= YOUR GOAL =
Begin at the line that has "I want to click on score, so" and stop after the line that has "center [1376, 69].". Give those items again with "screenshot" switched to "capture" and everything else left unchanged.

:::

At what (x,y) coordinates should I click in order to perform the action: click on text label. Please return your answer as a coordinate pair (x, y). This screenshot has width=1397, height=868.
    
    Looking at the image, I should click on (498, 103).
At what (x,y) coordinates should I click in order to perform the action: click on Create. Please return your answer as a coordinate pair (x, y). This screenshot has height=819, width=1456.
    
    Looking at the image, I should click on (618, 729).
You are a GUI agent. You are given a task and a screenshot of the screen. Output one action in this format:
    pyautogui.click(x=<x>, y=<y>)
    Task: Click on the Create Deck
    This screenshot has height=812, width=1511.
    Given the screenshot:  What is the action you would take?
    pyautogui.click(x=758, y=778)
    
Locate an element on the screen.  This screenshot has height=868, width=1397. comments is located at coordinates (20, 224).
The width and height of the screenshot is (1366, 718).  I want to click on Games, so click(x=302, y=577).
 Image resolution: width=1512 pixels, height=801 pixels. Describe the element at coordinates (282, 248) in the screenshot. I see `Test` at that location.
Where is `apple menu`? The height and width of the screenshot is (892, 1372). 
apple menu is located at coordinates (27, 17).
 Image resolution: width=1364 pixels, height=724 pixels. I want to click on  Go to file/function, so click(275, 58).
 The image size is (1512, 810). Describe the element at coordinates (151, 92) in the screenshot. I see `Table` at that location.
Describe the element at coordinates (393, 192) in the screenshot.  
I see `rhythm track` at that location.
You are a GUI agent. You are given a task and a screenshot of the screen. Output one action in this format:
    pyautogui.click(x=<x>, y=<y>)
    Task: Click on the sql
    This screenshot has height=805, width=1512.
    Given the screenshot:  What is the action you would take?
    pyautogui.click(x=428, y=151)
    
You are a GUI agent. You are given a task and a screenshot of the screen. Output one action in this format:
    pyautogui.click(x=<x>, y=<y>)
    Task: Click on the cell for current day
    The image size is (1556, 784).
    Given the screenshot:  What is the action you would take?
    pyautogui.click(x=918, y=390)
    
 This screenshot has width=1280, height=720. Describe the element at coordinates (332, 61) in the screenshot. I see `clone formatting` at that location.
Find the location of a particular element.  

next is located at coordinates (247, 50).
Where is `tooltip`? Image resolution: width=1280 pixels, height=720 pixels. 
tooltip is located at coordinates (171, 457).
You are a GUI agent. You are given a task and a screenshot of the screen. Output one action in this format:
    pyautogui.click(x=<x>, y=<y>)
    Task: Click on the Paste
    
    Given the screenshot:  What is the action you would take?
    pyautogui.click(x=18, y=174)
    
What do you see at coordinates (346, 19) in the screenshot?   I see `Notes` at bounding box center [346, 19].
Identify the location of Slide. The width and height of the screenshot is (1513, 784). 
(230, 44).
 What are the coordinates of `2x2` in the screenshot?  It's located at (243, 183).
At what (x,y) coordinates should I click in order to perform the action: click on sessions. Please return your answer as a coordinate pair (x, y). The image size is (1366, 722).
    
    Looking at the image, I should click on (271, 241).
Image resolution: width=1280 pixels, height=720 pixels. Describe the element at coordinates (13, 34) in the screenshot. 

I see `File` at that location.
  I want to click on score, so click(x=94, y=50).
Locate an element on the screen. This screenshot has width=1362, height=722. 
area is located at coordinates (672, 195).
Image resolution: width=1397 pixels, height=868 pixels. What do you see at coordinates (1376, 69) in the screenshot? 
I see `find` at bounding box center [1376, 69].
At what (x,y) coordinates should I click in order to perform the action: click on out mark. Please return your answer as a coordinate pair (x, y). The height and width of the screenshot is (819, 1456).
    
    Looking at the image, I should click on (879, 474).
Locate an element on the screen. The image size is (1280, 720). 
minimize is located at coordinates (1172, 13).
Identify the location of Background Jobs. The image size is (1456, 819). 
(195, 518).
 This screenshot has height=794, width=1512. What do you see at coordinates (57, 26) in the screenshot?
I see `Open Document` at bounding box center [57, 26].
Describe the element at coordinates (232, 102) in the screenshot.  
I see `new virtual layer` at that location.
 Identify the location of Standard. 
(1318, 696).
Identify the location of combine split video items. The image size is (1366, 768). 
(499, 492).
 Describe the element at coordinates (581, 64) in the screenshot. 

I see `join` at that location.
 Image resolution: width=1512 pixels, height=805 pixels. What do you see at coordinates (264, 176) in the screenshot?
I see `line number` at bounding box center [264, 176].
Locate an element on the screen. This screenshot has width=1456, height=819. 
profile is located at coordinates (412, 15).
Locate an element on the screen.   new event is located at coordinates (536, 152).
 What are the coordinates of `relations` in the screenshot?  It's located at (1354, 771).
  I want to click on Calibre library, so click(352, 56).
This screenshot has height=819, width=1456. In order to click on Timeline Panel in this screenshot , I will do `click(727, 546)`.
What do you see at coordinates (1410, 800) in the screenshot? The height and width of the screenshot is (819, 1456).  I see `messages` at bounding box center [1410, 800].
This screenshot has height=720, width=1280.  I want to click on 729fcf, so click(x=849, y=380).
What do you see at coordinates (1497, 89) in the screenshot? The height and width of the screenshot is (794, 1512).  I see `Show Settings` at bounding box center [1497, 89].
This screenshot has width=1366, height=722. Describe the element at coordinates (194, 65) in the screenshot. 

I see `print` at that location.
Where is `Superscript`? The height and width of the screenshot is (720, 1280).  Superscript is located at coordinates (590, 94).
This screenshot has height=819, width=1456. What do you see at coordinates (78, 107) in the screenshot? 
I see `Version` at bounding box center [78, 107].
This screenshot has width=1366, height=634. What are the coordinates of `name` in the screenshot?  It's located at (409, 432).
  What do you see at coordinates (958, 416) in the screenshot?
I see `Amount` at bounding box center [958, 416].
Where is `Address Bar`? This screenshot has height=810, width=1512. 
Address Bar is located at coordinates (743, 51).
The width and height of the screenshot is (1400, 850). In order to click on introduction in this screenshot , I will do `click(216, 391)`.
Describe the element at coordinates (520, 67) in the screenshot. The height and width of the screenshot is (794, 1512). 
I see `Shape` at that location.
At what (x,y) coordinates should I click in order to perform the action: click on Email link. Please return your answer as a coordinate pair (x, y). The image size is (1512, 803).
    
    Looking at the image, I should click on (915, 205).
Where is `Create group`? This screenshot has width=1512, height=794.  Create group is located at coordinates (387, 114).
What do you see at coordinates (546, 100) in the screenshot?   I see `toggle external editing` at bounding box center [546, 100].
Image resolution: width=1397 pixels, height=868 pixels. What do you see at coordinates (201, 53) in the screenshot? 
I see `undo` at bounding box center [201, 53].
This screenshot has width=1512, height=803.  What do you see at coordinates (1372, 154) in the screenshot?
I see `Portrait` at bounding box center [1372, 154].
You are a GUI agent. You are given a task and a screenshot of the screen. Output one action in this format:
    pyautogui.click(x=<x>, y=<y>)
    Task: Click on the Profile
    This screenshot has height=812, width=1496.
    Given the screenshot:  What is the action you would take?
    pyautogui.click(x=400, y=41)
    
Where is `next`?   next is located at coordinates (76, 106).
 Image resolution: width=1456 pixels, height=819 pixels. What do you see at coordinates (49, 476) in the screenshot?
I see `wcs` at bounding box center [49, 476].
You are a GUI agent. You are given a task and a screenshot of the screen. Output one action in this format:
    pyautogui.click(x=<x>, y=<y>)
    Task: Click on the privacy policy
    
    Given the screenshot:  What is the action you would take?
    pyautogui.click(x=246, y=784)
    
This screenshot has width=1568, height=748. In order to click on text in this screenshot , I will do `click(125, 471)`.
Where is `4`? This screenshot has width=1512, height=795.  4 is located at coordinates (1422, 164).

:::

= RESULT =
  I want to click on score, so click(x=94, y=50).
Locate an element on the screen. This capture has width=1362, height=722. 
area is located at coordinates (672, 195).
Image resolution: width=1397 pixels, height=868 pixels. What do you see at coordinates (1376, 69) in the capture? 
I see `find` at bounding box center [1376, 69].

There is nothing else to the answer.